An early procession in honor of the Virgin of Guadalupe
Procesión en honor a la Virgen de Guadalupe.

 

 

1914 - 1935
The discovery of a lesser kind of silver in the United States brought down the price of the metal and old prosperity became affliction. The miners from the mountain townships left their recently acquired trade to go back to agriculture. But now they chose the fertile valley of the Ameca River, so rich it produced three corn harvests per year. The area was not only self-sufficient, it yielded enough surpluses to be sold in other markets of the country. As there were no roads out of Las Peñas, the produce was sent out on boats by way of Manzanillo and Mazatlán. In 1918, through the efforts of its population, Las Peñas was granted the title of municipality as well as a new name: Puerto Vallarta.

It was in these days that the rush for the “green gold” (the unripe bananas grown and exported to the US by the Montgomery Fruit Company) brought economic well-being to the neighboring community of Ixtapa until 1935. By then the enforcement of land ownership laws promoted through the Revolution entailed the repossessing of 26,000 hectares of American citizen Joseph Montgomery’s . This would end the intensive agricultural phase of old Puerto Vallarta.

 

1914 - 1935
El descubrimiento de vetas de plata no muy fina en Estados Unidos hace caer el precio del metal y la antigua bonanza se convierte en penuria. De los pueblos serranos bajan los mineros para retomar el oficio de agricultores, pero ahora en el fértil valle del Ameca. No sólo se trataba de una zona autosuficiente —producía hasta tres cosechas de maíz al año— sino que se daba el lujo de enviar los excedentes a otras partes del país en embarcaciones provenientes de Mazatlán o Manzanillo. Muy pronto, en 1918, de caserío, Las Peñas se eleva a municipio con un nuevo nombre: Puerto Vallarta.
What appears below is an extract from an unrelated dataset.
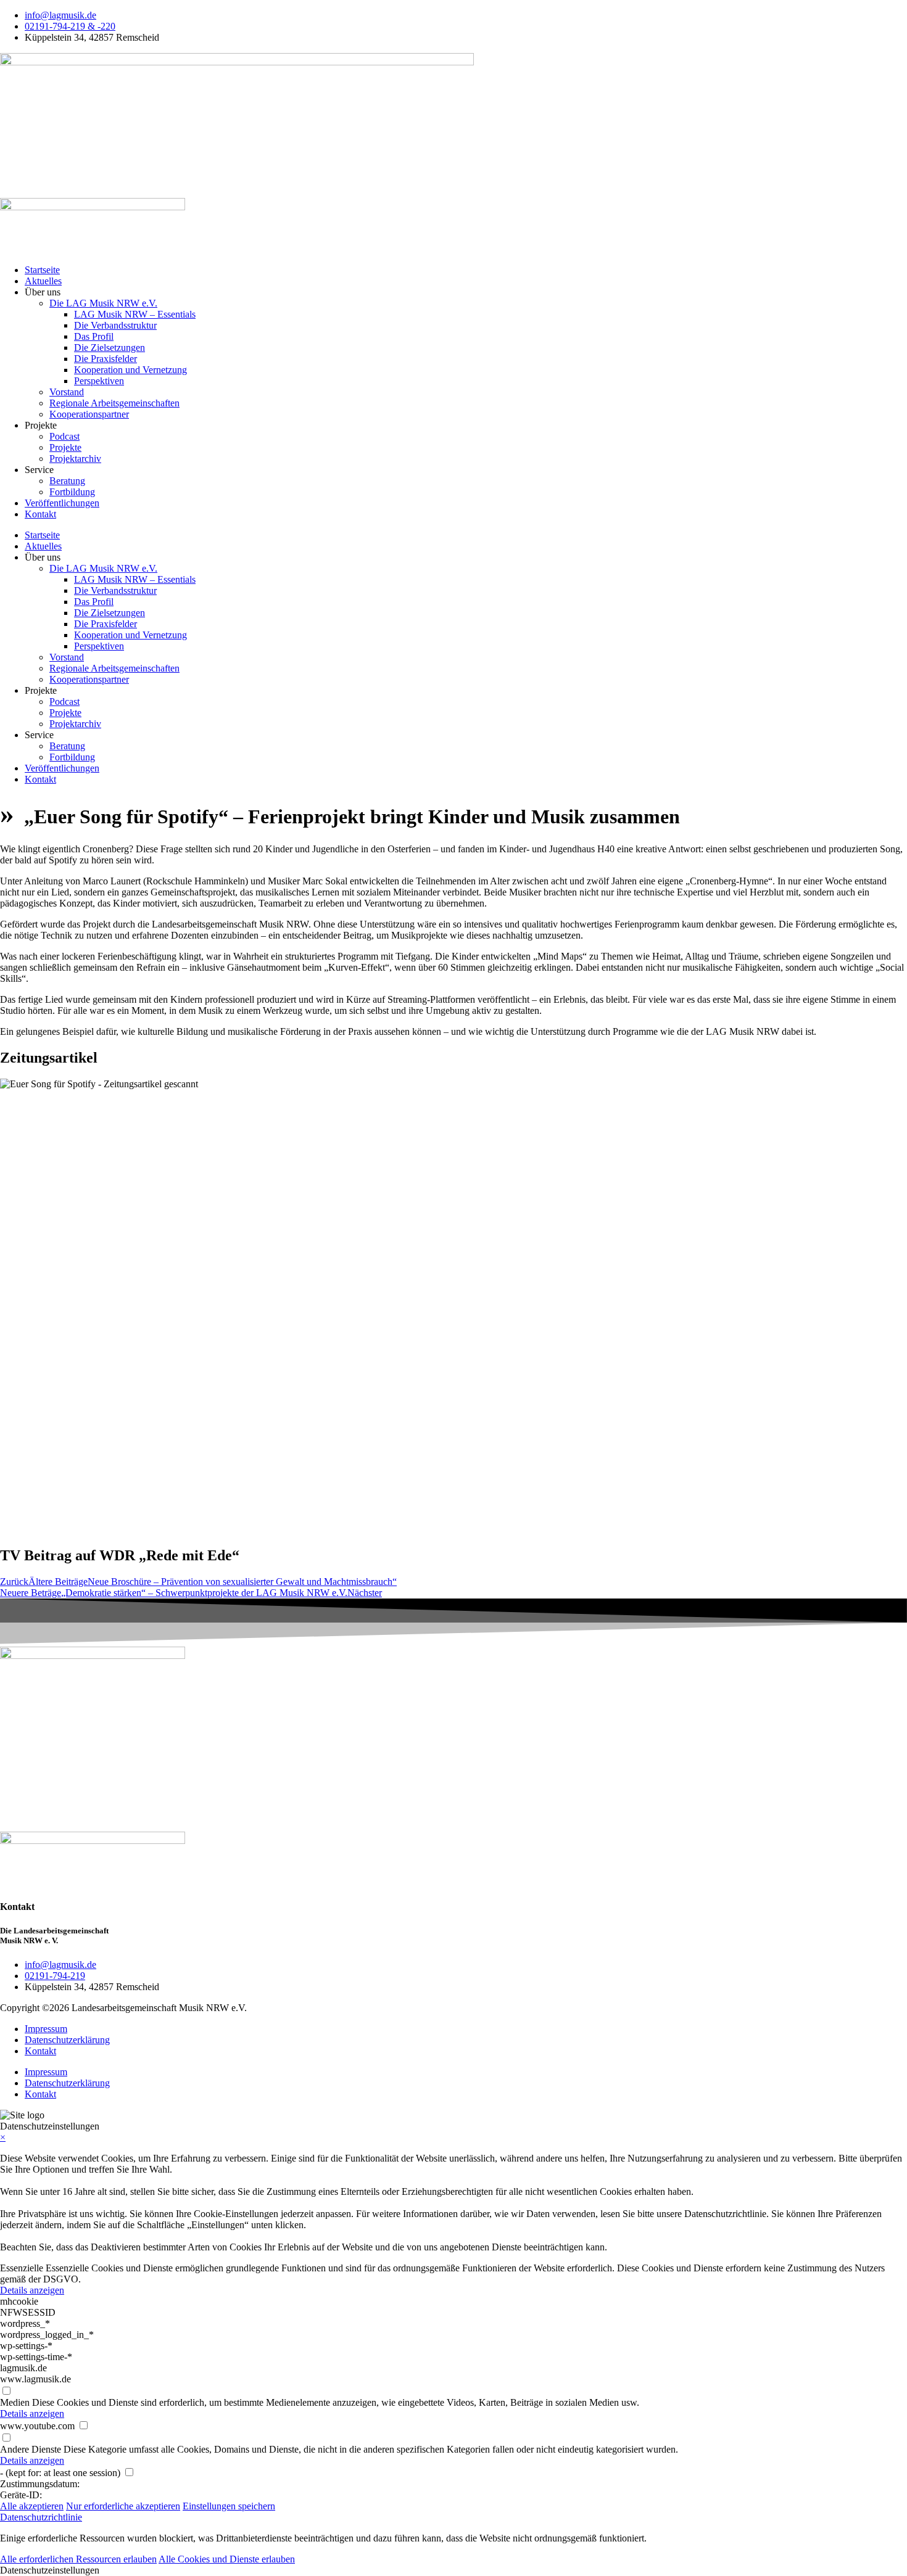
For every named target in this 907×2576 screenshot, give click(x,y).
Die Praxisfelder (105, 358)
Por aquellas fechas se inicia la fiebre del “oro verde” —como se les llamó a los plátanos cosechados y exportados a Estados Unidos antes de madurar por la Montgomery Fruit Company. Establecida en Ixtapa, esta empresa trajo bienestar a Puerto Vallarta hasta 1935, cuando mediante la aplicación de la ley agraria se expropian las 26,000 hectáreas del norteamericano Joseph Montgomery, terminando así la etapa de Vallarta como productor agrícola.